**Źródło**

Patenty na drodze, czyli w każdym z nas dzemie Mac Gywer

Wszelakie sprawy techniczne, ktore nie maja swojego miejsca...
ODPOWIEDZ
Awatar użytkownika
bandit
Posty: 3676
Rejestracja: 02 gru 2006, 21:16
Lokalizacja: Pniewy
Kontakt:

Patenty na drodze, czyli w każdym z nas dzemie Mac Gywer

Post autor: bandit »

Proponuje założyć taki temat, bo każdy z nas miał różnego typu awarię na drodzę, czy to w trajce, motocyklu, czy w puszce, a patenty pozwolą na naprawę na miejscu.

Ostatnio wracając do domu z pracy (40km), ruszając ze świateł moim Ventylem, usłyszałem małe bum i z spod machy posżły kłeby pary... zjechałem na pobocze. Po otwarciu maski okazało się, że na wyjsciu z głowicy jest tej pieprzony plastykowy koletkor wodny, z którego wystrzeliła w kosmos zaślepka...

**Surowe dane**
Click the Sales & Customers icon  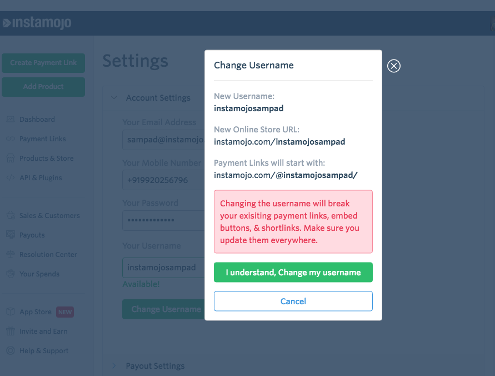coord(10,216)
---
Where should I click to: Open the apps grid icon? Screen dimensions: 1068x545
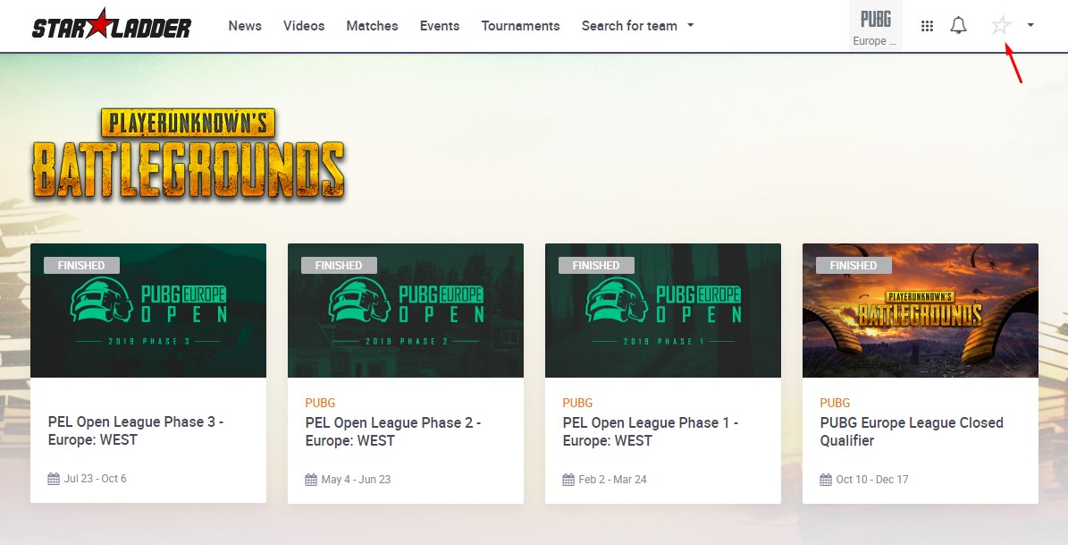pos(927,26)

**Krótkie zadanie A**
Powtórz słowo w słowo fragment tekstu o patentach na drodze, zaczynając od „Ostatnio wracając do”, a kończąc na „w kosmos zaślepka...”.
**Krótkie zadanie B**
Podejmij tekst o patentach na drodze od miejsca, w którym się kończy, i dopisz jego dalszy ciąg.

**Wynik ćwiczenia A**
Ostatnio wracając do domu z pracy (40km), ruszając ze świateł moim Ventylem, usłyszałem małe bum i z spod machy posżły kłeby pary... zjechałem na pobocze. Po otwarciu maski okazało się, że na wyjsciu z głowicy jest tej pieprzony plastykowy koletkor wodny, z którego wystrzeliła w kosmos zaślepka...

**Wynik ćwiczenia B**
Patent polegał na dorobieniu nowej zaślepki, bo poprzedniej nie znalazłem. Okazuje się, że VW chyba to przewidział, gdyż jako zaślepka posłużył gumowy odbojnik maski, moneta 50 gr i stara 10 zł moneta (kiedyś znaleziona na zlocie motocyklowym, pod kołem wkopanego mojego motocykla), gdybym jej nie mial, podeszłoby 2 zł, na szczęście zostało zabezpieczenie (gdyby go nie było, mozna by było wykorzystać kawał blaszki np z opaski). Po dopasowaniu odbojnika za pomocą nożyka i wciśnięciu odbojnika, razem z monetami układ został uszczelniony i po zakupie petrygo na stacji benzynowej można było kontynuwać jazdę. Łącznie na tym patencie zrobiłem ponad 60 km ze skutkiem pozytywnym.
Nie masz wymaganych uprawnień, aby zobaczyć pliki załączone do tego posta.
Awatar użytkownika
adaśko
Posty: 4477
Rejestracja: 10 kwie 2010, 14:08
Krótki opis: pierdolić biurokrację!!!
Lokalizacja: Iława
Kontakt:

Re: Patenty na drodze, czyli w każdym z nas dzemie Mac Gywer

Post autor: adaśko »

grunt to prowizorka ,ponoć trzyma najlepiej
Bóg jest litościwy ... a Ja nie.....!!!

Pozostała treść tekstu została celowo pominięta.